### EXTRACTED INFORMATION

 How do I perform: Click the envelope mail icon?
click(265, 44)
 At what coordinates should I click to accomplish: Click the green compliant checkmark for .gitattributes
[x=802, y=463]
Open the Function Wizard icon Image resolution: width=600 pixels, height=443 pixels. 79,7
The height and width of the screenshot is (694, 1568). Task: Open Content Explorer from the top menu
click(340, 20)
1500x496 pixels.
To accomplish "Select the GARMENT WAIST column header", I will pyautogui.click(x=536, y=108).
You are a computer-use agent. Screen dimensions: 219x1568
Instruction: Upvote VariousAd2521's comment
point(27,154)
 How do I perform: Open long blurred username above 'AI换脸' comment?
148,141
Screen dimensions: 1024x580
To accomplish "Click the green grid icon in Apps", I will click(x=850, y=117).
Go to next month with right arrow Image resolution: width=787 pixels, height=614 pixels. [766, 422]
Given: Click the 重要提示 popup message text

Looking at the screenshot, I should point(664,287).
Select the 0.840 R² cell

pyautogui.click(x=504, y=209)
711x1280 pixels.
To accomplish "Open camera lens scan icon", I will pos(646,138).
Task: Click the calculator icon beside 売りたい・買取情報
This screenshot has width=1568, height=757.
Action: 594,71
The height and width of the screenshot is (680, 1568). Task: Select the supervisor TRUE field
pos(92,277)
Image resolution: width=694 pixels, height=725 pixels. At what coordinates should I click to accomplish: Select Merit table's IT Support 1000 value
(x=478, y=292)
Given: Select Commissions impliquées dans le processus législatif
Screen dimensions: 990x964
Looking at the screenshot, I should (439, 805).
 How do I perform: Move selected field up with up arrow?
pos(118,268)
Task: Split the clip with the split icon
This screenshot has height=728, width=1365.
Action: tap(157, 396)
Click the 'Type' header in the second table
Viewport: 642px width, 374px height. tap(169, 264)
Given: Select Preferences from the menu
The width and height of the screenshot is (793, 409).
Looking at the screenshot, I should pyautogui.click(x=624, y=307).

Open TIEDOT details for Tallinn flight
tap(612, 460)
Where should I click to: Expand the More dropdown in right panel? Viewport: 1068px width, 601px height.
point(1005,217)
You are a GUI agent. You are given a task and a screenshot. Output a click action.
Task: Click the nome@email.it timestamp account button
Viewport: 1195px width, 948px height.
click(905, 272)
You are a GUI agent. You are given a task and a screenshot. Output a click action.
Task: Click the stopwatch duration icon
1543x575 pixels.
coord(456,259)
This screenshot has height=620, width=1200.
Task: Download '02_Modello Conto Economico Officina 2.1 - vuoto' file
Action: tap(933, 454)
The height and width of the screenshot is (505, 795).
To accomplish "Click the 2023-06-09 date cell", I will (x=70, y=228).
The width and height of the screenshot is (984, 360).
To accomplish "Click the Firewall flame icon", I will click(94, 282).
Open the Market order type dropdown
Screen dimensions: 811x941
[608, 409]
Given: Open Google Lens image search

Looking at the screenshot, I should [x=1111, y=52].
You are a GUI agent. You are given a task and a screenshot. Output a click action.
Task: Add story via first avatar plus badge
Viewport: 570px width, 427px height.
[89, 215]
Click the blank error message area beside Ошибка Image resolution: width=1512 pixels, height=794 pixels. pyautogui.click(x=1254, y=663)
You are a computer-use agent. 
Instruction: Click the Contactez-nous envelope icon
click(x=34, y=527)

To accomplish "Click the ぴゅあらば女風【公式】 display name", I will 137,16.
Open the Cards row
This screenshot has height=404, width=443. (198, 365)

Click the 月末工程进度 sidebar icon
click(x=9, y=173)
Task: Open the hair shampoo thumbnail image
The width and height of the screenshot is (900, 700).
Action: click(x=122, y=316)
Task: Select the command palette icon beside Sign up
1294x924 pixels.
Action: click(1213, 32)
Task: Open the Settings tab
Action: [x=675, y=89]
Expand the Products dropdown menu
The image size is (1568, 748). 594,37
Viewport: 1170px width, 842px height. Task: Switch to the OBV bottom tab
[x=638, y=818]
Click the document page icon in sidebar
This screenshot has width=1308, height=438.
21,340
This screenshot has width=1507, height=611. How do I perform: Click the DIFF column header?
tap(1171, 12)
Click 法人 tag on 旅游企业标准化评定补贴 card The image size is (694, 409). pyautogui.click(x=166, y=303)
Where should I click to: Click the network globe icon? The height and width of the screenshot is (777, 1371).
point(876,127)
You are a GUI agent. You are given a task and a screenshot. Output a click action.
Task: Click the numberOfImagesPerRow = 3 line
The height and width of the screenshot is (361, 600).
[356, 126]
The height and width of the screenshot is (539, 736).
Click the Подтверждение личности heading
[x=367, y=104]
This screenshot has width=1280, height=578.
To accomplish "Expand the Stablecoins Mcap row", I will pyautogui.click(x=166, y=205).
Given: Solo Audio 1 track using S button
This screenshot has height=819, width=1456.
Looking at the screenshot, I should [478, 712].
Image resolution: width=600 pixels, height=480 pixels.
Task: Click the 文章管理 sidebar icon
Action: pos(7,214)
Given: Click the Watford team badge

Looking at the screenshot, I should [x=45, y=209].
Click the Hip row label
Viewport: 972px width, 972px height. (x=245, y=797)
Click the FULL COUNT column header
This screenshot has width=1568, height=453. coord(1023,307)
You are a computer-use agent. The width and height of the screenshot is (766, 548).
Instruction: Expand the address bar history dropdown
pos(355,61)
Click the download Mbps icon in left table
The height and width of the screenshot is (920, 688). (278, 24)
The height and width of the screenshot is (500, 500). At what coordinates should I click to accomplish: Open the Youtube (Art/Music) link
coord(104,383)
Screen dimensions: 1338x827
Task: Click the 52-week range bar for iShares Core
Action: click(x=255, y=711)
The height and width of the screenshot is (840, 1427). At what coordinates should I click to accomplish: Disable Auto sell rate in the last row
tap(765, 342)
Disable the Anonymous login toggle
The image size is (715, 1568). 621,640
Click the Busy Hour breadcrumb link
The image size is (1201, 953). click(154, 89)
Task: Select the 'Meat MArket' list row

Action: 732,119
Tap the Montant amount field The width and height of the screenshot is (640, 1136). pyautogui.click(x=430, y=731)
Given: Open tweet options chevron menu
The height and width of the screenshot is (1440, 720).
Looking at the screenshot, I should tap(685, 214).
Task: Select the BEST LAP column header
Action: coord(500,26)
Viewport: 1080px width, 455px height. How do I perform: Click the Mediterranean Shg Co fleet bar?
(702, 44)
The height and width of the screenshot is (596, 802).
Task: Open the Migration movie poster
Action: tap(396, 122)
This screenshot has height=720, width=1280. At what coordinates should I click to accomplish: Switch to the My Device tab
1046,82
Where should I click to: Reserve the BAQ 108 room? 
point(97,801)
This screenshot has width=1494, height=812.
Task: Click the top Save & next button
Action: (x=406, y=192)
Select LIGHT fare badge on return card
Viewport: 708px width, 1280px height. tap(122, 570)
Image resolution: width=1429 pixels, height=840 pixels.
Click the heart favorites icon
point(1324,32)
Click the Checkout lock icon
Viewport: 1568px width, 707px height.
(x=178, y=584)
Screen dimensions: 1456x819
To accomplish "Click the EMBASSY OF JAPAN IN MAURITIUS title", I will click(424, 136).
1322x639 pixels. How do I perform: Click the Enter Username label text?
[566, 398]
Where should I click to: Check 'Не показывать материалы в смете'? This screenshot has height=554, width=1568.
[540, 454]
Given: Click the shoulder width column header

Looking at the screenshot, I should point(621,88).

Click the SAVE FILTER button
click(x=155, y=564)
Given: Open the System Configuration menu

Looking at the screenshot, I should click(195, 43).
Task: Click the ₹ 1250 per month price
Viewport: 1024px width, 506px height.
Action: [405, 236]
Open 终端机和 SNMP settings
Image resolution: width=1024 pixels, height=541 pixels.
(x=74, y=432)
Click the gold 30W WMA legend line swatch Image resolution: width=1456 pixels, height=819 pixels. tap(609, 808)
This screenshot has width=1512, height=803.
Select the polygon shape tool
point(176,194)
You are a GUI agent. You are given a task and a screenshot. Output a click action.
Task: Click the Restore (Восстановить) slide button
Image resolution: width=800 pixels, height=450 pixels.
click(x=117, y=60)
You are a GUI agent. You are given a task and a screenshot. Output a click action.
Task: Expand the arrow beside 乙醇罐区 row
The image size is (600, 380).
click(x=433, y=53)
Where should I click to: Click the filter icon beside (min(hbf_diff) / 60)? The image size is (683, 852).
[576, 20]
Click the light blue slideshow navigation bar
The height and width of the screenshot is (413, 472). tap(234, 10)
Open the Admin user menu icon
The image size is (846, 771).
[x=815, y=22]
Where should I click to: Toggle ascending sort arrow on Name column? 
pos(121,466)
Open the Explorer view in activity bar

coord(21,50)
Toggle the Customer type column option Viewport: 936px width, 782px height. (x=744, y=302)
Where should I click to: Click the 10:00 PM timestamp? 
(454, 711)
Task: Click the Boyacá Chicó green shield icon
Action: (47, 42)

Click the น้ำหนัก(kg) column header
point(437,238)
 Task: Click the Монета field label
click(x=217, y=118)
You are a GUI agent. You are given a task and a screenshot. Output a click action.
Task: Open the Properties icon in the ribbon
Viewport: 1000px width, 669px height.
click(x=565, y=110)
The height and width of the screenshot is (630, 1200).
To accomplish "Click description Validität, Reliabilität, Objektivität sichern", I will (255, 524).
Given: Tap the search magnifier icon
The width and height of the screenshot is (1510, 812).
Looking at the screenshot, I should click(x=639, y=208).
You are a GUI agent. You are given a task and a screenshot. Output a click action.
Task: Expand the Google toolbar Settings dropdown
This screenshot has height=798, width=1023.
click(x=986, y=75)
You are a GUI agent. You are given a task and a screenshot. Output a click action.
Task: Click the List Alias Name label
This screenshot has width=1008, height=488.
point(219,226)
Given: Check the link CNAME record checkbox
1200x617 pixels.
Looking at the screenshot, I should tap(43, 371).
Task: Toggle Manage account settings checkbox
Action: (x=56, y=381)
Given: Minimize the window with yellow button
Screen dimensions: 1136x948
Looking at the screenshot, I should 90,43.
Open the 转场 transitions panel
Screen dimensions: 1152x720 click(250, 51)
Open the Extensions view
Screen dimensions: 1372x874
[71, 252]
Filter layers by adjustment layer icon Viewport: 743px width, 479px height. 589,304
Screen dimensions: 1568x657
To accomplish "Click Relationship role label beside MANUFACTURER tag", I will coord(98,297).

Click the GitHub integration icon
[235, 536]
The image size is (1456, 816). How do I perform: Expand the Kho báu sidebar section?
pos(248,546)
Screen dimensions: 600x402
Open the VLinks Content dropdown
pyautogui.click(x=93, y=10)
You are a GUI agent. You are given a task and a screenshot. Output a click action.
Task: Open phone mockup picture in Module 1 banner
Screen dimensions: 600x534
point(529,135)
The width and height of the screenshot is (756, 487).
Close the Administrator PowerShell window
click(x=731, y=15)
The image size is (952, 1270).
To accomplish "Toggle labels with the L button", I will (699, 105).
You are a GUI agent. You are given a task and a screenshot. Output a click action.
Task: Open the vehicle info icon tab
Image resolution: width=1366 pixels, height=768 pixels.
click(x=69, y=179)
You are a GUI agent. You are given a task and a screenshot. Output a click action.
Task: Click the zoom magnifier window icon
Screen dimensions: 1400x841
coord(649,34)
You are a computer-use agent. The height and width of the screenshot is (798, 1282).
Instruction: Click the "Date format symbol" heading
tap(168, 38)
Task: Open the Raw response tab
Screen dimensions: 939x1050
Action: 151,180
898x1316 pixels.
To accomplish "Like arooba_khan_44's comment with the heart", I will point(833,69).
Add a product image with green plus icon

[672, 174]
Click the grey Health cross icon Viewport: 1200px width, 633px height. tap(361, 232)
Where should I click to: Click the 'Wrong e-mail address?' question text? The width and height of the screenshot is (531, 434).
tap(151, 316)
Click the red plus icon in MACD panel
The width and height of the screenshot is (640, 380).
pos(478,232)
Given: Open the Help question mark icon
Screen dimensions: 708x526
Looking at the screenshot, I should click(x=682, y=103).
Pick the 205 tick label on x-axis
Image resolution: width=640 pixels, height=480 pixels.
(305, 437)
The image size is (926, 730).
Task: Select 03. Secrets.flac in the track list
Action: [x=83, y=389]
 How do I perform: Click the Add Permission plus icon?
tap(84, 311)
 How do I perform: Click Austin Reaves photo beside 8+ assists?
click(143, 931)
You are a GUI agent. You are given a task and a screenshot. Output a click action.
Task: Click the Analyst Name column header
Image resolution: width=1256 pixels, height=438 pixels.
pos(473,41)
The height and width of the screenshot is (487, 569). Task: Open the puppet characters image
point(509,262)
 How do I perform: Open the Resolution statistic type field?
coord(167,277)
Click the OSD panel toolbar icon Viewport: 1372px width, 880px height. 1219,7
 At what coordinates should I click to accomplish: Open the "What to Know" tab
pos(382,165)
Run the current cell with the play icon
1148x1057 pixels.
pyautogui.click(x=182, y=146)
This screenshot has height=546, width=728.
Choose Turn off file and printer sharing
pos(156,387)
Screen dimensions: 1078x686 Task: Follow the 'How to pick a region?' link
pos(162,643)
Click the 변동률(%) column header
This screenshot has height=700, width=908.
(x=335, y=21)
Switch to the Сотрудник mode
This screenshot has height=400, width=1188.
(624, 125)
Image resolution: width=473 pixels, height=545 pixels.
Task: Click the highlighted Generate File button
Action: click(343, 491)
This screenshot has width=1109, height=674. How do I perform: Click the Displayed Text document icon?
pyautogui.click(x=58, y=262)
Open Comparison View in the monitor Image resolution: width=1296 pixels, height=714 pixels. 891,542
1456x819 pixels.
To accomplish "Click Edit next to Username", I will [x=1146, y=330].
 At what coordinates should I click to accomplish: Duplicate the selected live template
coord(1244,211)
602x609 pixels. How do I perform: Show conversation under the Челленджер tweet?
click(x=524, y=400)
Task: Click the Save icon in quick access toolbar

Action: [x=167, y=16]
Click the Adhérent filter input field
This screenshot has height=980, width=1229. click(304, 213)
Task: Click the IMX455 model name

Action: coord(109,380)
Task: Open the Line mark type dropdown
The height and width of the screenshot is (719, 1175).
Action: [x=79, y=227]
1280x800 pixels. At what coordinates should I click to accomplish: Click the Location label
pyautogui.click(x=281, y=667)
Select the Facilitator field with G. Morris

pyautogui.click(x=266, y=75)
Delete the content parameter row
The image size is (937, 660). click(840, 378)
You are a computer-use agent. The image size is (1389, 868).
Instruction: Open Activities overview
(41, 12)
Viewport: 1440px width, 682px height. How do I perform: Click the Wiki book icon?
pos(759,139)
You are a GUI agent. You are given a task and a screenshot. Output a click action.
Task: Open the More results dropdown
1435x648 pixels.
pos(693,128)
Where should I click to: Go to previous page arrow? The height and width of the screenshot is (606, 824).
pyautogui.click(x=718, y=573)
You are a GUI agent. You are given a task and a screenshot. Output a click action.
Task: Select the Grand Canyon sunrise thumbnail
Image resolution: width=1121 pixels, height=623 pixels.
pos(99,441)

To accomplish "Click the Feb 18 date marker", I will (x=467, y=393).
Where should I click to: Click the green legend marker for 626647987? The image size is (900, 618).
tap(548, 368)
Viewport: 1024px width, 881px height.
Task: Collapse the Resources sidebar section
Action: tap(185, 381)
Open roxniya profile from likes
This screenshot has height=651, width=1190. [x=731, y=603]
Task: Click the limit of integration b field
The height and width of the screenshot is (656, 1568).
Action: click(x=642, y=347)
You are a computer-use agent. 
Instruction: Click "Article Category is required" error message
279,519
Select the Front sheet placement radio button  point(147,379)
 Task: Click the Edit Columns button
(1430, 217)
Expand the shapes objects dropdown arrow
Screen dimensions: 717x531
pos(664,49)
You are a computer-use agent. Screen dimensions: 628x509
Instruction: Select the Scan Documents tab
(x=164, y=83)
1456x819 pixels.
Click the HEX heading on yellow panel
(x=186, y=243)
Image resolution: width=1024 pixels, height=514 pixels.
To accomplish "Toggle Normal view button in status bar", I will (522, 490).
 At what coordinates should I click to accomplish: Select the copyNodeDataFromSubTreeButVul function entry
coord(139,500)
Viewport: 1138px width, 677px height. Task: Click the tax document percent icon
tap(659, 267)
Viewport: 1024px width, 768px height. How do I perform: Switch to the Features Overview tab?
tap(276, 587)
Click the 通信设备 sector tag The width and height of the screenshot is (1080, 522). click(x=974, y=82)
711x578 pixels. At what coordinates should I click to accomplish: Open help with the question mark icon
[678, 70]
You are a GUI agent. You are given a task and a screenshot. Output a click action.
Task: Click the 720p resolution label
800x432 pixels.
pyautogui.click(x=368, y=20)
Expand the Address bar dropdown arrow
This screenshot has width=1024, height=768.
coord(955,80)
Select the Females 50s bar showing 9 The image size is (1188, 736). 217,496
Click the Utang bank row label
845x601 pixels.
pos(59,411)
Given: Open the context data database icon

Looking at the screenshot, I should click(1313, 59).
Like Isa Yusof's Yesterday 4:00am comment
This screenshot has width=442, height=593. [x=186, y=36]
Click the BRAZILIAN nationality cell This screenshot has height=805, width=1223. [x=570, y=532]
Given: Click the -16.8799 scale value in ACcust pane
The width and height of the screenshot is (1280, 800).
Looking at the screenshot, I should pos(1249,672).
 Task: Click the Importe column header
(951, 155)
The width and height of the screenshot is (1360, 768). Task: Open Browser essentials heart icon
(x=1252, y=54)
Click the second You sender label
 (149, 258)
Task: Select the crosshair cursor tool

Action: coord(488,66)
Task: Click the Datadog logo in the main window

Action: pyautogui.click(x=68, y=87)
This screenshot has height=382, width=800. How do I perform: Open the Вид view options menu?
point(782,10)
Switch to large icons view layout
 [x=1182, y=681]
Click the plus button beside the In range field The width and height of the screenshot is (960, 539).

######

Which lines of the listing contain the string "magnifier"? Copy every one of them.

EXERCISE OUTPUT ▸
Given: Tap the search magnifier icon
Task: Click the zoom magnifier window icon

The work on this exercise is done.